I first thought of it as a joke, for the benefit of Greg Nibler of Funemployment Radio (he follows reports of possible Bigfoot sightings), but it hit me: first of all, the Pacific Northwest has a history of being a home of serial killers; and such a serial killer would be doing it knowing that a) Sasquatches and other Bigfoot-type cryptids exist, and b) each one dead makes the species' existence more precarious. They'd know the truth...and would be killing the truth. Which, as an idea, is messed up.
How would you stop a serial killer like that? How would someone even learn the murders were happening? How would someone learn the truth...and try to keep the truth alive, and protected? You have a built-in ticking clock that way: stop the killer before more cryptids are killed, and protect those cryptids from the rest of the outside world.
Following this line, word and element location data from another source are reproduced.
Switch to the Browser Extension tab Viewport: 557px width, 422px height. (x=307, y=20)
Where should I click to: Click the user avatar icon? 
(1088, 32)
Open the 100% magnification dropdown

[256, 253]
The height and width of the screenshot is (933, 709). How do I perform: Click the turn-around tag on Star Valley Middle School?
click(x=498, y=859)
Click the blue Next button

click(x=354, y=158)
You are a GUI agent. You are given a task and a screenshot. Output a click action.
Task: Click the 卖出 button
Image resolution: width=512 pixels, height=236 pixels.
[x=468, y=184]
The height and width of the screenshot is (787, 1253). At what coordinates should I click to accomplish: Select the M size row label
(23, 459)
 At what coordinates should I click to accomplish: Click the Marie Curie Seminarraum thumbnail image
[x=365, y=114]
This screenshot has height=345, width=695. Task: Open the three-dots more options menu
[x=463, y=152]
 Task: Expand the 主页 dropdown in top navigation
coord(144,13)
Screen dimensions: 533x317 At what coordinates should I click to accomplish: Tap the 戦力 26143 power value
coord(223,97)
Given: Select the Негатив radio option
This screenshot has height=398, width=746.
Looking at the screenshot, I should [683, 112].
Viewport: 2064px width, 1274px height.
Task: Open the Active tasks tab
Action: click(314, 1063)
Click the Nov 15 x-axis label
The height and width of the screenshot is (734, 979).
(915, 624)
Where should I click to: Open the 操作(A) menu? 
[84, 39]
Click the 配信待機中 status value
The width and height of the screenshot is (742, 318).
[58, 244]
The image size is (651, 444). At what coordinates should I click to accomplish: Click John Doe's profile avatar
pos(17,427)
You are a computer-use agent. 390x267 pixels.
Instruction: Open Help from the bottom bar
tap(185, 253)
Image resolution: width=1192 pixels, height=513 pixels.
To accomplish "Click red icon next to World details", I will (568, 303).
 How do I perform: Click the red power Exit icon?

There's also the chance that the killer would be doing this to make it more likely that, finally, after all these decades of sightings and claims, the existence of Sasquatches would be proven. Corpses proved the existence of giant squids; a verifiable Sasquatch corpse would be huge proof. Would the killer think they're starting a species death that the rest of the world will finish?
I'm creeping myself out with the ideas in this.
(...no, I do not want a Sasquatch to be a serial killer. That idea is too sad.)
The story's protagonist, in learning of the cryptids' existence, learning of the killer, and trying to stop the killer, would be well-served to learn what the Sasquatches are like: do they have a society? Do they have ways to warn fellow cryptids, and to protect themselves? Are the cryptids fighting back? How could this escalate?
...Also, Seanan McGuire hasn't written this yet, has she?